Easy Java delegates with Lombok
Ever wanted to override a method of an object instance in Java?
Let’s say you want to implement a custom Scheduler
hook for Project Reactor. You start with Schedulers.addExecutorServiceDecorator, implement a BiFunction
accepting Scheduler
’s instance and ScheduledExecutorService
and you need to return another ScheduledExecutorService
instance where schedule*
methods wrapped with your code.
A straightforward approach would be to create a new class, implement all methods of ScheduledExecutorService interface, and delegate most of them to the instance of ScheduledExecutorService
we received as an argument. This pattern is called “Delegation”.
But if you check the interface, you will see that you have to implement 17 methods, while you want to override only 4 of them. Is it not only error-prone, but a lot of boilerplate!
Well, 17 is fairly okay, imagine you have to delegate TransferQueue (36 methods)? No, I’m too lazy and not getting paid for the number of lines I wrote!
Project Lombok to the rescue!
When I hear “Java” and “boilerplate” in one sentence, I usually think of Project Lombok. What I like about it is that you don’t have to change your language/tooling/IDE/buildsystem to remove a lot of boilerplate from your Java code. Definitelly check it if you never did before!
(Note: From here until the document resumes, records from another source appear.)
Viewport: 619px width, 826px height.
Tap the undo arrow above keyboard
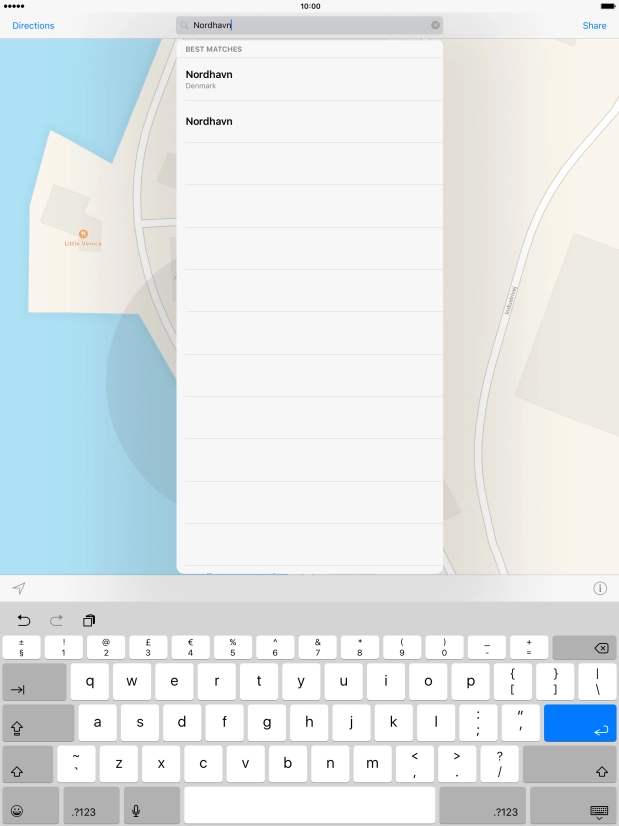click(24, 620)
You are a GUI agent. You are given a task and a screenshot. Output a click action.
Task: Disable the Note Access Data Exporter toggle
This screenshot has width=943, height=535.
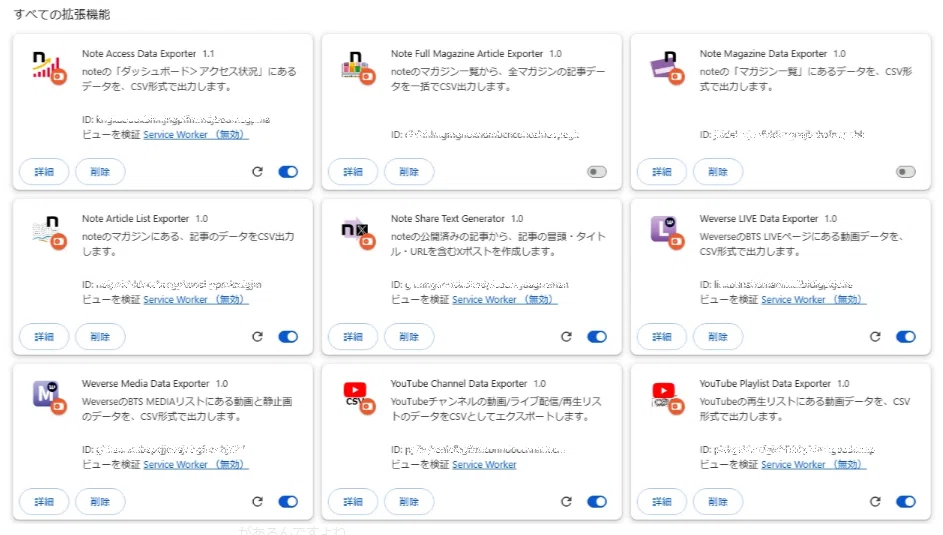[x=288, y=172]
There are many features in Lombok, but we will focus on @Delegate annotation. It looks somewhat like this:
class ExcludesDelegateExample {
long counter = 0L;
private interface Add { // (2)
boolean add(String x);
boolean addAll(Collection<? extends String> x);
}
@Delegate(excludes=Add.class) // (1)
private final Collection<String> collection = new ArrayList<String>();
public boolean add(String item) { // (3)
counter++;
return collection.add(item);
}
public boolean addAll(Collection<? extends String> col) { (4)
counter += col.size();
return collection.addAll(col);
}
}
No, wait! This is not the end of the article yet!:)
What we have here?
(1): Here we define @Delegate
annotation on top of the field. All methods of the Collection
interface will be delegated to this field, except the excludes. It will also add Collection
interface to the ExcludesDelegateExample
class’ signature.
(2): This interface defines which methods Lombok should not delegate. You will have to implement them, otherwise you get a compilation error.
(3): Our custom add
method increments a counter before calling the original method.
Not bad, huh? I could end the article here, but there is one trick I use to avoid writing interfaces for the excludes
property.
Override it!
While excludes
work for simple examples, I feel uncomfortable having to create another interface, look up for the methods, copy them into it, etc…
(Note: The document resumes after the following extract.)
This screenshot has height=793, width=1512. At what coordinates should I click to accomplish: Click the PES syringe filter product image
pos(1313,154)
Maybe one day Lombok will automatically detect implemented methods. Until that happens, there is (IMO) a much cleaner approach (unless you feel bad about creating more classes).
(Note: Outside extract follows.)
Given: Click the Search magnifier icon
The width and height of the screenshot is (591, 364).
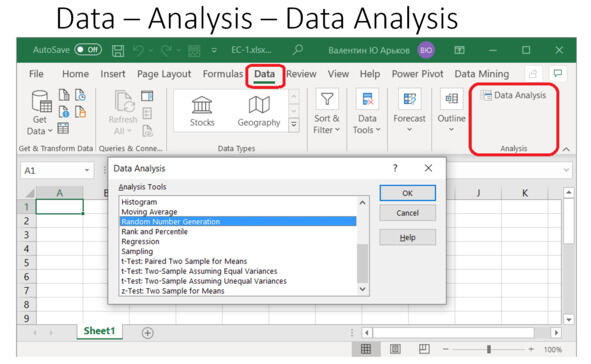Looking at the screenshot, I should pos(298,50).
First, simply create a dummy delegate, without any exclusions:
@RequiredArgsConstructor
class DelegatingScheduledExecutorService implements ScheduledExecutorService {
@Delegate
private final ScheduledExecutorService delegate;
}
Now we can use this class to override any method we want, with Java’s standard method overriding:
class WrappingScheduledExecutorService extends DelegatingScheduledExecutorService {
public WrappingScheduledExecutorService(ScheduledExecutorService delegate) {
super(delegate);
}
@Override
public ScheduledFuture<?> schedule(Runnable command, long delay, TimeUnit unit) {
command = wrap(command);
return super.schedule(command, delay, unit);
}
}
Another good thing about this approach is that you can reuse DelegatingScheduledExecutorService
in case you have multiple versions of such delegate.